There are, however, performances to savour and they are always the baddies – Staunton isquiet megalomania behind twin-set and pearls and Bonham-Carter sexily sociopathic.

This film suffers from maladies that have also afflicted the other films – there are far too many characters milling around for a sound-bite and far too many new people introduced into this heady mix. There is too much ‘business’ in the writing leaving the narrative jagged (we hurry along from one scene to another and are then jolted into sedantry description) and cluttered. Kloves really needed a red pencil and blue scissors to hack a few situations out completely, particularly as some scenes are superfluous.

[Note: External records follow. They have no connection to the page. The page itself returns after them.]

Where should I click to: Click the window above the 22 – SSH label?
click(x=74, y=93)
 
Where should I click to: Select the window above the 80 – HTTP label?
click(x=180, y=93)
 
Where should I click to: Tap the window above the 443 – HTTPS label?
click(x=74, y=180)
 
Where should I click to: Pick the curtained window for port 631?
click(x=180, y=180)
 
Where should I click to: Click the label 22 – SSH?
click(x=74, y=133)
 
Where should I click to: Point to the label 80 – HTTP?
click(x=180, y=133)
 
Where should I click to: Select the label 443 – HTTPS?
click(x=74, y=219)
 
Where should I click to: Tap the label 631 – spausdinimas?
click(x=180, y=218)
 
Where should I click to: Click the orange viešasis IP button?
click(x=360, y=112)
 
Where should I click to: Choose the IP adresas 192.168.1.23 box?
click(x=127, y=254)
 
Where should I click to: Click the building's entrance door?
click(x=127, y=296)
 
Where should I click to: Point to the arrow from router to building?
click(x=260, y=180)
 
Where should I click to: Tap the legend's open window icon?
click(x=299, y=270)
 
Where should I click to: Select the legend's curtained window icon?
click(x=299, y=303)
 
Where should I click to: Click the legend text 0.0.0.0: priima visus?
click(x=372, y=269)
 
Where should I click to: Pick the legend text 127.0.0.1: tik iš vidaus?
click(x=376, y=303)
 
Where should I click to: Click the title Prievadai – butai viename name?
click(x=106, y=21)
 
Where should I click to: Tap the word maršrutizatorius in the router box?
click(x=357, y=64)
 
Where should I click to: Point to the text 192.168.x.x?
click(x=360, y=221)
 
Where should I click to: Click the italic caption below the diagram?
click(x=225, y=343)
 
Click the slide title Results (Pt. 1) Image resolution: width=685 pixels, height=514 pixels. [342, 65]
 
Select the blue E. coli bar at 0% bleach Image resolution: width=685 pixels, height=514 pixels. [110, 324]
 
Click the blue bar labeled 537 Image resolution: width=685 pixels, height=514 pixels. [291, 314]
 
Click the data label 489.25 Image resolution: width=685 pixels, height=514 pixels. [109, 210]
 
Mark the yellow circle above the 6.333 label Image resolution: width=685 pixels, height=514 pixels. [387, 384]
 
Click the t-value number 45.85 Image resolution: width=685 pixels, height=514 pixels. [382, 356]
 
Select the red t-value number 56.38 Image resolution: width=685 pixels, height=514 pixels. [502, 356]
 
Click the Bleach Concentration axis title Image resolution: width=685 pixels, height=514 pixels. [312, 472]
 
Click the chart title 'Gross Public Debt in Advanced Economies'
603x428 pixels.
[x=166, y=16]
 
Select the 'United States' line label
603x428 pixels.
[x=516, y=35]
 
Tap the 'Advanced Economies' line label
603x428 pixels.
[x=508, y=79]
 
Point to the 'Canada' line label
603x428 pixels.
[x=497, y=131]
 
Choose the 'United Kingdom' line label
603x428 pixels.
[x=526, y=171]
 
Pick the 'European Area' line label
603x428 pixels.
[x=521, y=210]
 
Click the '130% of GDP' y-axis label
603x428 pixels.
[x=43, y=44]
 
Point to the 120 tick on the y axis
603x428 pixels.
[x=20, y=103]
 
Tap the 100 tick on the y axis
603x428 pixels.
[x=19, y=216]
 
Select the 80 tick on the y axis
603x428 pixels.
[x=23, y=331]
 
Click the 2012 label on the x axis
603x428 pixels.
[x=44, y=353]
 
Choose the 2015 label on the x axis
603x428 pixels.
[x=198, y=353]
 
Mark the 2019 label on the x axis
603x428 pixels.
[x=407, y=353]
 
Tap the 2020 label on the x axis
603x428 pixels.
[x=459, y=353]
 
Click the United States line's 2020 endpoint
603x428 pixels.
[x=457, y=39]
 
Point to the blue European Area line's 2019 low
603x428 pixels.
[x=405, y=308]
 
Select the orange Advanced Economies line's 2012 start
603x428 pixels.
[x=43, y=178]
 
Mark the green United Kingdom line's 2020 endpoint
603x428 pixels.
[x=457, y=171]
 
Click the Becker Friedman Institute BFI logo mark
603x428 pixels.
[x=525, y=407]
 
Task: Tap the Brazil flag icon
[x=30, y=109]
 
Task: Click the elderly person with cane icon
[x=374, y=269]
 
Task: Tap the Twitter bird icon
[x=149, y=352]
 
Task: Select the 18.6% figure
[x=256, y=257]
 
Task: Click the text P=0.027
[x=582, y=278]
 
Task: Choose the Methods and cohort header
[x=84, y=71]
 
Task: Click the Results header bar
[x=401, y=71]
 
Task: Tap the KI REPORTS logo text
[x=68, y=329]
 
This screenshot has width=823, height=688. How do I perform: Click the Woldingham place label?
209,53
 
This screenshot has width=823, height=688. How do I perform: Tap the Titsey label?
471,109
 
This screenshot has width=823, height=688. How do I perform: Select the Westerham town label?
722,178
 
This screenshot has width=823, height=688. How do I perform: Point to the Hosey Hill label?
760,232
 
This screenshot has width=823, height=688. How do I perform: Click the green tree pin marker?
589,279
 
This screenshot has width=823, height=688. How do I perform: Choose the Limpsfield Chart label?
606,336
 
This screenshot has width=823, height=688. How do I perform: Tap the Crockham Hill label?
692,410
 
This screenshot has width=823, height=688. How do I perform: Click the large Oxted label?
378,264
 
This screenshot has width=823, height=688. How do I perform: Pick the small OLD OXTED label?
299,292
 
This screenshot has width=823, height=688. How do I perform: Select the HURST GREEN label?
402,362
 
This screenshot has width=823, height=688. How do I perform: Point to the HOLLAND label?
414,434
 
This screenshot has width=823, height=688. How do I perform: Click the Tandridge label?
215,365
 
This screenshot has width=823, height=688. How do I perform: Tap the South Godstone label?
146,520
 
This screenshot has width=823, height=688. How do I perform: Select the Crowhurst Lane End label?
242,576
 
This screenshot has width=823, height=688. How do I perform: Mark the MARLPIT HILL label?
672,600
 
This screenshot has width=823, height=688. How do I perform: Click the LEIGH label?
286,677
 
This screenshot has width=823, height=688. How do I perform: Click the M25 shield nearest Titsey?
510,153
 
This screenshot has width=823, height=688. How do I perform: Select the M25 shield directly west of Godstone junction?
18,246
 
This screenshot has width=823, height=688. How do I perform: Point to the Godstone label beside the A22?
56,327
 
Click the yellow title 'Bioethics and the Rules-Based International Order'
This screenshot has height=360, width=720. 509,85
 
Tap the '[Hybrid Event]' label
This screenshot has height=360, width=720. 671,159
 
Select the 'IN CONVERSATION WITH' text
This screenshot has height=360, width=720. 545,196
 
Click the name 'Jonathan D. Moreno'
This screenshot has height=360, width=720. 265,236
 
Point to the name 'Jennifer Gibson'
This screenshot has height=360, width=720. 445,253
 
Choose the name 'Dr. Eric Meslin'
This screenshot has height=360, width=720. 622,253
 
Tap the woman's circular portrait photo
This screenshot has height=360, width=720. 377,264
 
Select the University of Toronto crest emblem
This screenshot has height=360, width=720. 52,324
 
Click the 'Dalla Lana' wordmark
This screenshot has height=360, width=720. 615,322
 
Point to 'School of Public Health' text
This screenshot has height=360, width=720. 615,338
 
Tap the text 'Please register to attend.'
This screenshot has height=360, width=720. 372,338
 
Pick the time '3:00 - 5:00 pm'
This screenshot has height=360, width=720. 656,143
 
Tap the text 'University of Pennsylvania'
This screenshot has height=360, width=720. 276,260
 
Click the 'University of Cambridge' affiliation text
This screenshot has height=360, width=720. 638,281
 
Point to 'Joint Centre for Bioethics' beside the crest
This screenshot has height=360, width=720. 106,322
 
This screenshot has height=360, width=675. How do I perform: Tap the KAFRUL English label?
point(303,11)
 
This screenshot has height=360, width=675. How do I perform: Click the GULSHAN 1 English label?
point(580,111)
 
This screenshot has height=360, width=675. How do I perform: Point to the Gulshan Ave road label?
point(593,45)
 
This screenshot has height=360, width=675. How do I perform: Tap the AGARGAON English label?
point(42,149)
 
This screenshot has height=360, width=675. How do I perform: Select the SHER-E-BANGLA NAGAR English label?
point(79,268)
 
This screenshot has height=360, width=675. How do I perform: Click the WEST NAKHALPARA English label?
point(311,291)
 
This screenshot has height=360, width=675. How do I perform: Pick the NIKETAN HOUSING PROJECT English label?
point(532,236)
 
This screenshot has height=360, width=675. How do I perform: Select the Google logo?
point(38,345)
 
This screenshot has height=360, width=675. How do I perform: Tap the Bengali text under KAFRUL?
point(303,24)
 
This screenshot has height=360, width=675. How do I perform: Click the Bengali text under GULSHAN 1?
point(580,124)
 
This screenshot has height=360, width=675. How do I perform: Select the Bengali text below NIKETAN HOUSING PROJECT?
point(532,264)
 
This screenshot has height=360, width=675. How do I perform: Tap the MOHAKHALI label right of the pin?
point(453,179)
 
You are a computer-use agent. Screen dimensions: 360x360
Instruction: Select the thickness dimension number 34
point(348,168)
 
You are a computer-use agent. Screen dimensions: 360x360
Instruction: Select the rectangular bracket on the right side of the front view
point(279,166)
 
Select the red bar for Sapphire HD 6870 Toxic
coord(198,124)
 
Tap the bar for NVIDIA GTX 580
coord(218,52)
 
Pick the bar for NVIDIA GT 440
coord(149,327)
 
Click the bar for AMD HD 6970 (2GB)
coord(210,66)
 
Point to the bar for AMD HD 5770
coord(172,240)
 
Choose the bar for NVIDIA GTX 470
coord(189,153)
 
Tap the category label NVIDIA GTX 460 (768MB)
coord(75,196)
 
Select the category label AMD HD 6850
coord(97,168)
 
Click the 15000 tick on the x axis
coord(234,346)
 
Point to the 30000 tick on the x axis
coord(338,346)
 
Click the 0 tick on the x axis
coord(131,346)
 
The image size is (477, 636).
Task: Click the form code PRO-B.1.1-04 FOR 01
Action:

One thing Kloves does get spot on, is the humour. The film is frequently very funny and his cast jump at the chance to raise a few laughs, none more so than when, after his friends have cloned themselves as Harry to confuse his enemies, they re-group but wearing each other’s clothes and Harry ends up wearing a bra.

One moment to note, in fact to savour as it is probably one of the most dazzling images captured in modern film – Hermione tells a story about death and three Princes and her narration is accompanied by a beautifully animated story that recalls the Shadow Plays of yore. An incredible moment that knocks the noisy whizz-bang of the other special effects into a cocked hat.